According to most experts, your body has absolutely no use for this type of fat, which can be found in shortening, margarine, doughnuts, french fries, and processed foods such as crackers, cookies, chips and cakes.

An important note: The FDA allows food manufacturers to claim that a product contains “zero trans fats” if one serving of it has 0.5 grams of trans fats or less. So check product labels for “partially hydrogenated vegetable oil,” which is another name that trans fats often go by.

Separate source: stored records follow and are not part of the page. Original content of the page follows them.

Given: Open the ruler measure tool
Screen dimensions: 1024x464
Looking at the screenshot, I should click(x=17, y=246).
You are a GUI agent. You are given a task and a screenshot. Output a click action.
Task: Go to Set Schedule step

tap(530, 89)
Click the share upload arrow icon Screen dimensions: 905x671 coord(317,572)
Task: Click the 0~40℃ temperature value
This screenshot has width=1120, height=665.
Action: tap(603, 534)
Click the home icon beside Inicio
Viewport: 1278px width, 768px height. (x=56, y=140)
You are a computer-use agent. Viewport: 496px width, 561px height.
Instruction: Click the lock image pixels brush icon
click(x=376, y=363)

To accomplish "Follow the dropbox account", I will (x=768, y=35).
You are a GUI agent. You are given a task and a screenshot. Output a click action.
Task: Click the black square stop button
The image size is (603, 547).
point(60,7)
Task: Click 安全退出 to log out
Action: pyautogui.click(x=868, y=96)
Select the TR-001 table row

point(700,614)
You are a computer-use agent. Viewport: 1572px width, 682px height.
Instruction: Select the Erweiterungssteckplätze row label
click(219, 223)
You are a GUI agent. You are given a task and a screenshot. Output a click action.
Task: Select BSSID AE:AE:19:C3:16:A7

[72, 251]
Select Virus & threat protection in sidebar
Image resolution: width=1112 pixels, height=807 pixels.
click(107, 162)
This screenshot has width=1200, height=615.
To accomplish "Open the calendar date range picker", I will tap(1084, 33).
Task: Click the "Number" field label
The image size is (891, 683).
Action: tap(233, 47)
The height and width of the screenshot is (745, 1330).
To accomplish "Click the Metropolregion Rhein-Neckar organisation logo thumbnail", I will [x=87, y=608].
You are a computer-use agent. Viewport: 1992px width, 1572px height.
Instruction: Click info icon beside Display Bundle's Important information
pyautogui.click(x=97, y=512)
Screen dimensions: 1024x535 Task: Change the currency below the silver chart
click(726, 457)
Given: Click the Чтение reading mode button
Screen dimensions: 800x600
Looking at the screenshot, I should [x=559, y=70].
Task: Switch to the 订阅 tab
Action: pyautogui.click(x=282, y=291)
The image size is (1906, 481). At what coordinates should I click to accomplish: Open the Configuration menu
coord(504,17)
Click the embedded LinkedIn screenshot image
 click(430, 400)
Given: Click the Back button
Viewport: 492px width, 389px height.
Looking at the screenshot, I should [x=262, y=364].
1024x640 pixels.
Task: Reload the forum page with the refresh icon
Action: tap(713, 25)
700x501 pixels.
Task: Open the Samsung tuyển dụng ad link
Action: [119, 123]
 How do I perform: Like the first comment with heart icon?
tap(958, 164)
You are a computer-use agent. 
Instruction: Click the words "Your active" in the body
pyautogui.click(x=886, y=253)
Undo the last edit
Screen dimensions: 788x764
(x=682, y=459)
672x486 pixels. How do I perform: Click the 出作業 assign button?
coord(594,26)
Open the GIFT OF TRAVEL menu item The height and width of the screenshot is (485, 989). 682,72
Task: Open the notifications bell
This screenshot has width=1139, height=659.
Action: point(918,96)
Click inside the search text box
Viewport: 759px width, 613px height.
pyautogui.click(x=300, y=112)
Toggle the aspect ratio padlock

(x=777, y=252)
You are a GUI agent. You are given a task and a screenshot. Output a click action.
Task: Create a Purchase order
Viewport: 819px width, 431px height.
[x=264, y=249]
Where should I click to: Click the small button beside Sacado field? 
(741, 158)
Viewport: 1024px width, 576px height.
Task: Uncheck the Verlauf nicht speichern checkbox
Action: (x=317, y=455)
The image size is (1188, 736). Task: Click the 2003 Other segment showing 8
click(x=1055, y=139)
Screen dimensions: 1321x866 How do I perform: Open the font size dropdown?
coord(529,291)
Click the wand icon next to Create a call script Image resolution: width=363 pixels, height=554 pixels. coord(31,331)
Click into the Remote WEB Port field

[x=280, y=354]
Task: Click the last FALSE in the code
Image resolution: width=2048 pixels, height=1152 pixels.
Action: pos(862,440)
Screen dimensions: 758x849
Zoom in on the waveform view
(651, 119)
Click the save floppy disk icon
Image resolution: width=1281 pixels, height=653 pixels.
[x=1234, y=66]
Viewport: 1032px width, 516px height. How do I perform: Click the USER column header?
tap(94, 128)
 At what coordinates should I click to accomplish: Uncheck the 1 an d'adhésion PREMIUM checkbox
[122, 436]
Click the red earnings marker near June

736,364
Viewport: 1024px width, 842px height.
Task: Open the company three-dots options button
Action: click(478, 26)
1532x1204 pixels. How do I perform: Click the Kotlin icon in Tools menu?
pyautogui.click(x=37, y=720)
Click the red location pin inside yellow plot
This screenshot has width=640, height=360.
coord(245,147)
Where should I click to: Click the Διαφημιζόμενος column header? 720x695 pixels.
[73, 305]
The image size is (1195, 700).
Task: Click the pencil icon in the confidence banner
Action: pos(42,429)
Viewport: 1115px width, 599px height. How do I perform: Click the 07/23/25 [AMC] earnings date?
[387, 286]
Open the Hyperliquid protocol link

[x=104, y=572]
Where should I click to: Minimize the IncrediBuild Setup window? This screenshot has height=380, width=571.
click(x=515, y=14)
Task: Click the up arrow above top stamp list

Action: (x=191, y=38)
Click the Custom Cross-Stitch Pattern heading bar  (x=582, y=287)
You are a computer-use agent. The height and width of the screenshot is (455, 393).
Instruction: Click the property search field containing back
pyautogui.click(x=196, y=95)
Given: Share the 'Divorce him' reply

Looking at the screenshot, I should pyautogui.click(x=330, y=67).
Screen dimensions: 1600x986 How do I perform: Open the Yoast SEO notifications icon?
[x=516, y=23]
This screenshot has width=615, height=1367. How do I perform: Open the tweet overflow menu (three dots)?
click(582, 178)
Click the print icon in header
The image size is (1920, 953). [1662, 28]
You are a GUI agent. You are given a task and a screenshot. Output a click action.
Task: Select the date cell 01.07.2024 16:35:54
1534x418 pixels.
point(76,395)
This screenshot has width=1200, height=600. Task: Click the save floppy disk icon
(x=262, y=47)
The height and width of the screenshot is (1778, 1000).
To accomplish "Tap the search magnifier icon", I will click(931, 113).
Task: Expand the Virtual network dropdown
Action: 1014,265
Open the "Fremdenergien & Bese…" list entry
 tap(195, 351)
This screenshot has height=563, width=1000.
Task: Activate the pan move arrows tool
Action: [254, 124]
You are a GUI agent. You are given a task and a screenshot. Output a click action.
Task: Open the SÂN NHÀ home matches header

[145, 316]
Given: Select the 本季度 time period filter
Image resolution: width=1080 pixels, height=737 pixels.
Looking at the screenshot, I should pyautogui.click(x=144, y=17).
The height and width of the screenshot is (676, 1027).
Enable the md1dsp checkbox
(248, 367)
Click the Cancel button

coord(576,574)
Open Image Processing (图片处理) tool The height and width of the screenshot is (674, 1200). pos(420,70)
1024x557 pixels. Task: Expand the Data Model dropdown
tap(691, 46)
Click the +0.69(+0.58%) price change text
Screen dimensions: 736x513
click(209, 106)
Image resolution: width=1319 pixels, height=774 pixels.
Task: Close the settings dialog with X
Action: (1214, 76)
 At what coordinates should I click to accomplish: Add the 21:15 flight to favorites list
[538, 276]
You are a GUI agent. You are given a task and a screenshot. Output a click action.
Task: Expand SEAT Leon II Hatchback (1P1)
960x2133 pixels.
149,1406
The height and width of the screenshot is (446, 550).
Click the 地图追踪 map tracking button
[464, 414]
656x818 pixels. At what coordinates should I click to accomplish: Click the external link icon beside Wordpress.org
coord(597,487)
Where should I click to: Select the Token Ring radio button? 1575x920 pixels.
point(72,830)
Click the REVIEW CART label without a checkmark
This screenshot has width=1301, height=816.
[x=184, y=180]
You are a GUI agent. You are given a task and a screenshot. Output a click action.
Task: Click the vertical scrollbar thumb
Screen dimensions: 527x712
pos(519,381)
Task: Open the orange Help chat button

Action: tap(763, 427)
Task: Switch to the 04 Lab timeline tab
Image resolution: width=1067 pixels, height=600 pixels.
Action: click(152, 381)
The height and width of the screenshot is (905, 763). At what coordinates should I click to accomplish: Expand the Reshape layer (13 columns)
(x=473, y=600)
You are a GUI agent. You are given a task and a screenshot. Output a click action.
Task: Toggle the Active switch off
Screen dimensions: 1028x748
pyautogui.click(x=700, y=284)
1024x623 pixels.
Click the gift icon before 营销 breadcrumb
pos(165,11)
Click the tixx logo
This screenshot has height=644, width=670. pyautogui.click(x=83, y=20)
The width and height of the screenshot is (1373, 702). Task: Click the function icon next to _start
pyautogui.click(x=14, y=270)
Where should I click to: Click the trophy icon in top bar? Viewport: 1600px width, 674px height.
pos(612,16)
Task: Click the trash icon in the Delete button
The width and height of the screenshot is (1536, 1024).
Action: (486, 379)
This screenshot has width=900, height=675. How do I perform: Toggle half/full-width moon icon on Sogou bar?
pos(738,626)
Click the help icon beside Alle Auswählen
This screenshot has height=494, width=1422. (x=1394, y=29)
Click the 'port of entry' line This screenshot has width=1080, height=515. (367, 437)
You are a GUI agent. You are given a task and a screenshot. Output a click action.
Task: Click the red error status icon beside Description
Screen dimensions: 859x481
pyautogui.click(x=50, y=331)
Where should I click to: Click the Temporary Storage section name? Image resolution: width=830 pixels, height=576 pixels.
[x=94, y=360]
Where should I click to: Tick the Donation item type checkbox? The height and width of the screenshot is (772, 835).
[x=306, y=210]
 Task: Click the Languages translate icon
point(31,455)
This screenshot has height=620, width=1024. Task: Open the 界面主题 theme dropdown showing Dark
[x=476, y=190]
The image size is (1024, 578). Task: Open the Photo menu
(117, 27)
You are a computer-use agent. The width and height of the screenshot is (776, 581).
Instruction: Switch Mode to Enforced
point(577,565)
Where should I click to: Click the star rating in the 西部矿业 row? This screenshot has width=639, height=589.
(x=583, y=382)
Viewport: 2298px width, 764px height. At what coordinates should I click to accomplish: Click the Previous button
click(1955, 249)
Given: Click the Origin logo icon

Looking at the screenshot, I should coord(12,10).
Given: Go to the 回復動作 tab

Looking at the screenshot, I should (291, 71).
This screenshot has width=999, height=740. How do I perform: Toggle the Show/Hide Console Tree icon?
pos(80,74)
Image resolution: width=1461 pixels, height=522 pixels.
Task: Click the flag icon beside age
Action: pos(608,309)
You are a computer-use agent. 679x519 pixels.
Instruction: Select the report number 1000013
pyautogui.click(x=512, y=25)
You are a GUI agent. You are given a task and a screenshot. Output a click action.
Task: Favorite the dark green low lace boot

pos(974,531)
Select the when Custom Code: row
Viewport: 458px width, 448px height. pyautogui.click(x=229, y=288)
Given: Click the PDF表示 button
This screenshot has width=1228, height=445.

Foods With The Healthiest Fats

So, now that you know about healthy fat vs. not-so-healthy fat, what are some healthy fat foods that you should be focusing on eating more of?

Olive Oil

Cooking with olive oil can help make any meal healthier. But, it is an oil, and too many calories, even if they’re good oil calories, can hurt your waistline. So, be sure to measure your oil.

Eggs

Not only are eggs are a great source of  protein, they also contain healthy fats. Some eggs are even enriched with extra omega-3.

Seeds & Nuts

Pumpkin seeds, sunflower seeds, and sesame seeds can be tremendously good for you, as can nuts such as almonds, walnuts and peanuts. Just watch those servings sizes!

Fish

Fatty fish like salmon, mackerel, herring, lake trout, sardines, and albacore tuna are good sources of omega-3 fatty acids. The American Heart Association suggests eating two 3-ounce servings of fatty fish a week.

Avocado

Did you know that when you eat healthy fat-rich avocado with other foods, it helps your body better absorb their nutrients?